The Normandy coastal village of Camiers, which lies about ten miles south of Boulogne-sur-Mer, was visited by Thaulow in 1893 and that year he completed a painting depicting the village, entitled Evening in Camiers in which we see the sun setting over the dunes and rose-tinted houses caught up in the evening sunlight.

Through an 1895 painting by Jaques-Emile Blanche we get an insight into Thaulow’s family life. In the portrait, Thaulow the Painter and his Children, also known as The Thaulow Family, Frits Thaulow appeared with his daughter Else, aged 15 from his first marriage and two of the children from his second marriage, Harold then aged 8 and Ingrid aged 3. The third child from his second marriage, Christian, was only born that year and does not appear in the work. The painting is housed in the Musée d’Orsay. Blanche’s portrait was presented at the Salon de la Société Nationale des Beaux-Arts in 1896, was greeted with unanimous critical acclaim, which prompted Blanche to say later that this work was the one that “made him a painter”.

In the 1890’s Thaulow travelled to various European cities constantly sketching and painting what he observed. On his trip through northern Italy in 1894, he visited Verona on his way to Venice and completed a painting entitled The Adige River at Verona. In this work Thaulow used only muted colours and understated tonal harmonies which depict the view of the fast-flowing Adige River as it passes beneath the five arches of the sixteenth century Ponte della Pietra. In the background, we can see the Duomo of S. Maria Matricolare, and to the right the Sanmicheli’s campanile.

In the summer of 1905 Frits Thaulow spent some time with his family at La Panne, a small Flemish coastal resort. He had bought himself a small car and with this new-found transport was able to drive himself and his family to small Belgian towns in the area always looking for subjects for his paintings. One such painting was his 1905 work entitled Small Town Near La Panne. In the painting, we see small town houses nestled on the river bank and in the mid-ground a small arched bridge. Thaulow made three versions of this scene all slightly different in the way he depicted the bridge and the houses.

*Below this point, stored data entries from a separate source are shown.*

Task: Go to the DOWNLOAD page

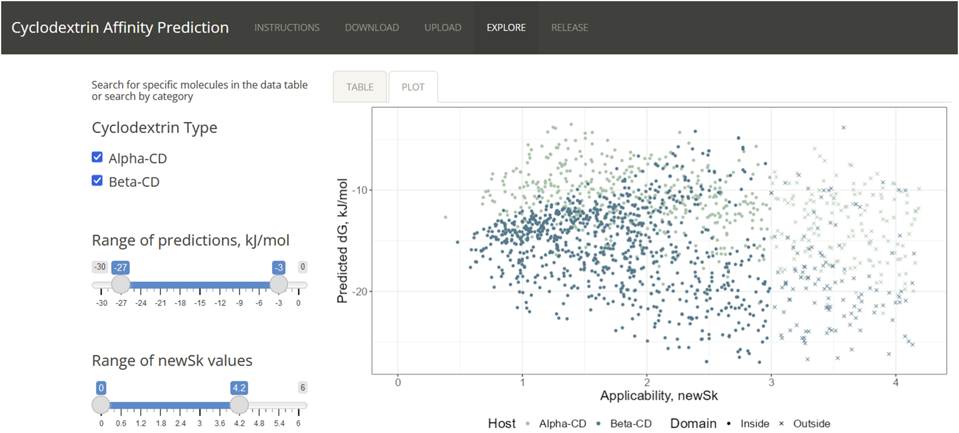Action: [x=372, y=28]
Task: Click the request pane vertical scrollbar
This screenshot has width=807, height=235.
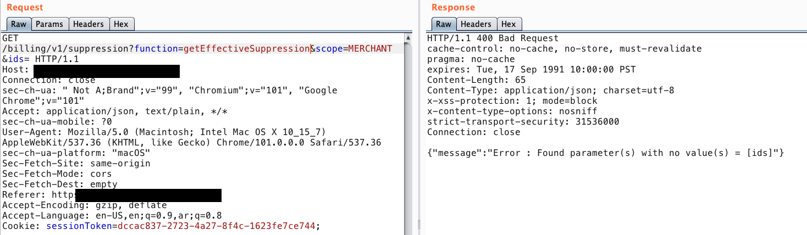Action: [x=408, y=137]
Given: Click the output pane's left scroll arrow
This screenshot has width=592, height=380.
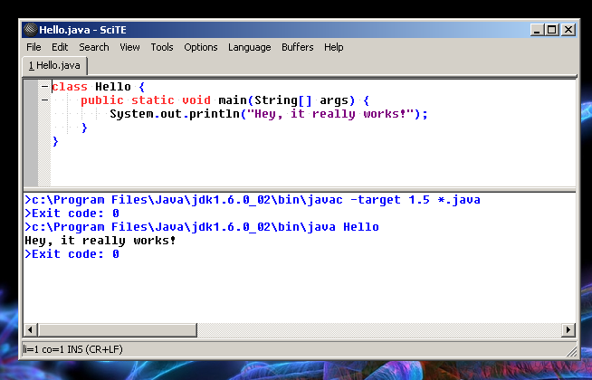Looking at the screenshot, I should tap(30, 330).
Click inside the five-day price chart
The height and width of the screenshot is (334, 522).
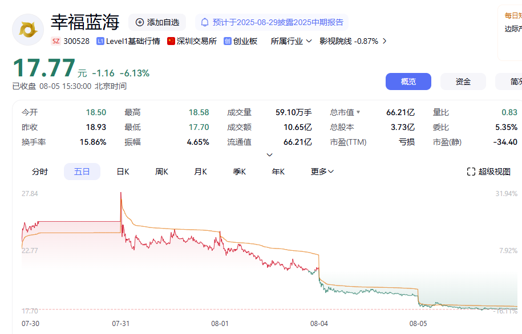click(x=257, y=251)
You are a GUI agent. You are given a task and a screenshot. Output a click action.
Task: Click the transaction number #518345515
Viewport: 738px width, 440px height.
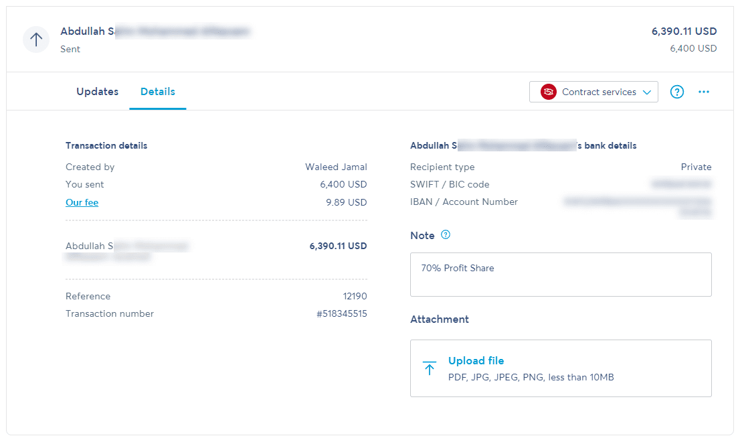pos(342,313)
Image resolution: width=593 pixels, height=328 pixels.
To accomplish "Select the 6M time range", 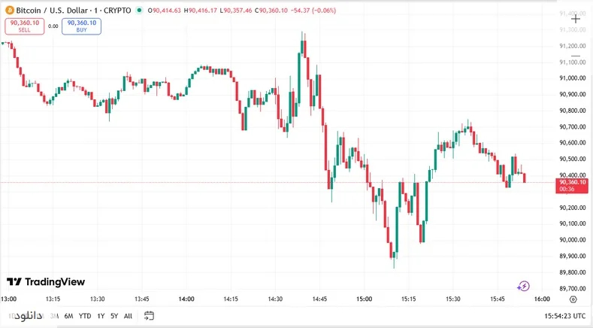I will click(x=68, y=316).
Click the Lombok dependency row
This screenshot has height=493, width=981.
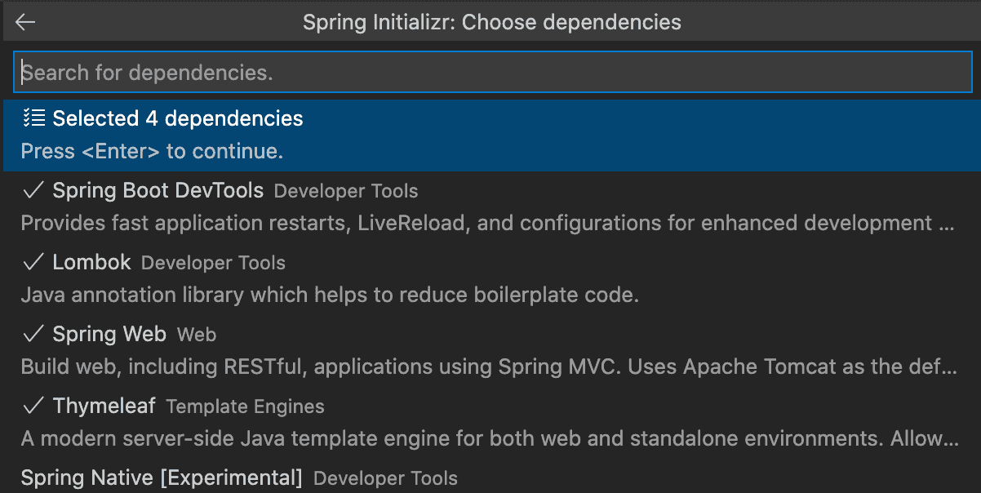(91, 262)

Thaulow received several honours for his artistic work including his appointment as commander of the 2nd Royal Norwegian Order of St. Olav in 1905. He received the French Legion of Honour, Order of Saints Maurice and Lazarus from Italy and the Order of Nichan Iftikhar from Tunisia.

1847-1906
Thaulow developed diabetes in 1897, a time before insulin had been developed and his condition worsened over the next nine years Thaulow died in Volendam, in the Netherlands on November 5th 1906, aged 59.
Thaulow was a painter working within the framework of Realism, to which he made an original contribution. He forged a friendship with Monet and Rodin and was a valuable connection between Norwegian and French art.